Simon Phipps, a Sun executive, told a conference in London that people need to stop thinking of open source as "free" and start thinking of it as "connected capitalism."

His theme was that altruism is not the motivation for open source, greed is.

But why can't it be both?

Phipps is making a straw man argument, but of a particular type. That's why I have the picture of Ray Bolger at right, in his role from The Wizard of Oz. It's a scarecrow argument.

In the movie (and the book), the Scarecrow insists he hasn't got a brain, but in fact he's the brains of Dorothy's outfit. In the end he's given mere proof of what he had already, a diploma.

In fact, both Phipps and Stallman are right. You can look upon Free and Open Source Software as mainly free. It drives costs down to the floor, along with Moore's Law, and allows the World to get onto the right side of the digital divide. This increases the number of potential customers for whatever comes next. It also increases the number of creators to make whatever comes next.

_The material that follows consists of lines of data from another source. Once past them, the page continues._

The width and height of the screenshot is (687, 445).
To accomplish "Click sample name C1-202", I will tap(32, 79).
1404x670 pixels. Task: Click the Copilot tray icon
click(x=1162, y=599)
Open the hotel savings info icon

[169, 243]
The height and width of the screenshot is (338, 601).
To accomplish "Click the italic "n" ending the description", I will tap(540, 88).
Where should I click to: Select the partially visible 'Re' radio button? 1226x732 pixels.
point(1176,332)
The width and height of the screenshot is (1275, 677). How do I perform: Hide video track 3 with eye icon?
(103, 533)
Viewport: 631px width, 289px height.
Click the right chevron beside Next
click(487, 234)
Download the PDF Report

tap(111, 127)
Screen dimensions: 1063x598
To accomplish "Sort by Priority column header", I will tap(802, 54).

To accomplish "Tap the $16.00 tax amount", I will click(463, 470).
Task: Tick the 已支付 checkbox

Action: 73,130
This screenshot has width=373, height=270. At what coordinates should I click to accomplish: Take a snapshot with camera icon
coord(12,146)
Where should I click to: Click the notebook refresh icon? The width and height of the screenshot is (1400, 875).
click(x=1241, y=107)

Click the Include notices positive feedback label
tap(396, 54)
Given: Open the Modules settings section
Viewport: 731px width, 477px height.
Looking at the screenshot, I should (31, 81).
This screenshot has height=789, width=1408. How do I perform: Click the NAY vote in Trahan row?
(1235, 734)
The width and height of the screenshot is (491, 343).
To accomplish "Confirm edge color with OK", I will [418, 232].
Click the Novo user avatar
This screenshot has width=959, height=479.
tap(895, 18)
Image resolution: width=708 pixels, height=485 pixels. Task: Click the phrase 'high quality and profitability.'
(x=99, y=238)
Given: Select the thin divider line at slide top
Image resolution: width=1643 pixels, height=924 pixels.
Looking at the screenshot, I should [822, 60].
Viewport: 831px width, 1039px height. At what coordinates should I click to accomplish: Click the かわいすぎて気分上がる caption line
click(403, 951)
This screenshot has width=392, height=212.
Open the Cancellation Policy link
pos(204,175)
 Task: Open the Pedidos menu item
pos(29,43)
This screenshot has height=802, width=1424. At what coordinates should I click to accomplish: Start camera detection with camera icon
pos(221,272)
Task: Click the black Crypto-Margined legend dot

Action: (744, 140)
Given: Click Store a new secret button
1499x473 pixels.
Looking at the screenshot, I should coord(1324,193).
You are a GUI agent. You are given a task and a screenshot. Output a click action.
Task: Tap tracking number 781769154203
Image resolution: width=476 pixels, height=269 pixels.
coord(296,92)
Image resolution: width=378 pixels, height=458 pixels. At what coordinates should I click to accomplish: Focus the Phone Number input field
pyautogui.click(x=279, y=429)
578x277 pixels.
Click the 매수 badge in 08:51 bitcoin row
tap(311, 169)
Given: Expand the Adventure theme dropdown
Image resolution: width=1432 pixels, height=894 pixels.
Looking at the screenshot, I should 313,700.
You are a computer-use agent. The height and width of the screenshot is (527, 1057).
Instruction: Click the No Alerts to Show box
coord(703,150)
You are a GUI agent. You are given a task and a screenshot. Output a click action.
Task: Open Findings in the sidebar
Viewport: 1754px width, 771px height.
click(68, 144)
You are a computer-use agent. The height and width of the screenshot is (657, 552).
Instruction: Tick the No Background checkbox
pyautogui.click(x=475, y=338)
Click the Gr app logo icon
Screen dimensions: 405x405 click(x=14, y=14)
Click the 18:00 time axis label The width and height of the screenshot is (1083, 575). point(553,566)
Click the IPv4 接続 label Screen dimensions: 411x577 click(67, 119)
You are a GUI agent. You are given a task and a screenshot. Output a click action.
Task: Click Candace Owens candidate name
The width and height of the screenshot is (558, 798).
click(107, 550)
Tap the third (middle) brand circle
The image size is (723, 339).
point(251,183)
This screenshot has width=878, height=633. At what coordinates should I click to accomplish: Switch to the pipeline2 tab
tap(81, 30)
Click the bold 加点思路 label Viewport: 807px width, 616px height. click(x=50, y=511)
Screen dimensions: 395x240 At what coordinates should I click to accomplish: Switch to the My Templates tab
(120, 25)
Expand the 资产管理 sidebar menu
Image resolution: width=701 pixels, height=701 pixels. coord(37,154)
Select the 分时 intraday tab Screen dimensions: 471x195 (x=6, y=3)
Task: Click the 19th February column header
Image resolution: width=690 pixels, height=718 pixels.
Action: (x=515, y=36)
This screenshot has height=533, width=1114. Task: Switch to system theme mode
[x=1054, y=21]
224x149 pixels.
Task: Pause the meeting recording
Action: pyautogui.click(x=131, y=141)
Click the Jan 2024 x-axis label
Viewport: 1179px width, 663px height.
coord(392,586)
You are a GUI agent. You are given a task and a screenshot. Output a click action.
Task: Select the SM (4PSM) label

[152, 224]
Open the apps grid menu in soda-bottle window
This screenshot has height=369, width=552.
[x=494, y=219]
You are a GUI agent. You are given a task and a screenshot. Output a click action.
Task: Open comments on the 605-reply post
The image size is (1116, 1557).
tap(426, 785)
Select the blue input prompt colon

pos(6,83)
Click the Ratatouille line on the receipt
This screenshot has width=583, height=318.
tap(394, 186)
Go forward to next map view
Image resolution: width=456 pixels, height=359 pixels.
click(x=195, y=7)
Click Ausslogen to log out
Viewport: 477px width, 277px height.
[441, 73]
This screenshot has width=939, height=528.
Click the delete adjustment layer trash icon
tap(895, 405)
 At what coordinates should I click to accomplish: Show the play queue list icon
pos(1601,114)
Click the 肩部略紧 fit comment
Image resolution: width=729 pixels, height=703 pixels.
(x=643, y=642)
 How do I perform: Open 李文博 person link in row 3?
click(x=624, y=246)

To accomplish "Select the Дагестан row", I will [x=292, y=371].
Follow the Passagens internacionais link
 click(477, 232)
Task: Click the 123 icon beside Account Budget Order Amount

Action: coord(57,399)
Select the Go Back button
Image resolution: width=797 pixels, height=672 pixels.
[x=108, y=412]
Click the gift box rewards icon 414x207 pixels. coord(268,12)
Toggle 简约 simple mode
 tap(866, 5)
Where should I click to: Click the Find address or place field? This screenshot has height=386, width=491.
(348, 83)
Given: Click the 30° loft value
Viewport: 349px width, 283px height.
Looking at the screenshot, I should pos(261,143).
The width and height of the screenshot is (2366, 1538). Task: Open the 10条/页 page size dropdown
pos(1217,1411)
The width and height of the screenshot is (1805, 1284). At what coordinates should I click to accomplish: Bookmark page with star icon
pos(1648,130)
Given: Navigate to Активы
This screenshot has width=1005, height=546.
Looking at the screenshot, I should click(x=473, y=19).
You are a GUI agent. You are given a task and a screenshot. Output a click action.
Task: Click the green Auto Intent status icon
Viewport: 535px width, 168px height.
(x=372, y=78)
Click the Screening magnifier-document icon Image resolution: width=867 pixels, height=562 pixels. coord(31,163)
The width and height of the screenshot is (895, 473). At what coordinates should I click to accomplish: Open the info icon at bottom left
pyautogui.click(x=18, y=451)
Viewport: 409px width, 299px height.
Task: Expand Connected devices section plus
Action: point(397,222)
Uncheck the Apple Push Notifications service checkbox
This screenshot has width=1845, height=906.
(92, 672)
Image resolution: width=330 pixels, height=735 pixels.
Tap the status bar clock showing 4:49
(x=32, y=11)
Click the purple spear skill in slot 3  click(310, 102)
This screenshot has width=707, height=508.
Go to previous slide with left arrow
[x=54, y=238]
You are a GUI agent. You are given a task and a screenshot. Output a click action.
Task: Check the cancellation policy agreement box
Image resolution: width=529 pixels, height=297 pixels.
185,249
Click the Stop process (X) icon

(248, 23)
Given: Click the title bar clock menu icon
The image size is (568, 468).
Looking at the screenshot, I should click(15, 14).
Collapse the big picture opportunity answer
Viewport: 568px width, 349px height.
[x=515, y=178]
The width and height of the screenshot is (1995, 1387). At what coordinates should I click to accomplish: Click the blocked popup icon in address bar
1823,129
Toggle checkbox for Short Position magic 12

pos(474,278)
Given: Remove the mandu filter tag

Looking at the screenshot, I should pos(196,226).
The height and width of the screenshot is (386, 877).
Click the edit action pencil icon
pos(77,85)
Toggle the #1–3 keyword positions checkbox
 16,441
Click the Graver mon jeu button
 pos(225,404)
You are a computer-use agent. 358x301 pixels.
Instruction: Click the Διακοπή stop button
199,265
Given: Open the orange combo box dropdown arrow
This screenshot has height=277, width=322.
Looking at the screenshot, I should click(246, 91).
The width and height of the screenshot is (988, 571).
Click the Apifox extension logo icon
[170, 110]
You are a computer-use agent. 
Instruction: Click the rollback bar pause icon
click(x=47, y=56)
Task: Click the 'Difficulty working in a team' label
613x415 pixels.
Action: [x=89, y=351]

But as a common store, Free and Open Source Software enables everyone to build better, more valuable programs. With the basics taken care of, and shared in common, everyone can build something better on top of it, and compete there. Compete, that is, until this function too becomes basic, and you move even further up the stack.

It's Bill Gates' vision of "embrace and extend," only the beneficiaries are both the shareholders in companies doing the sharing and those at the bottom doing the using. There's no either-or about it. Only those who fight strawmen believe that. Phipps needs some cold water thrown on him.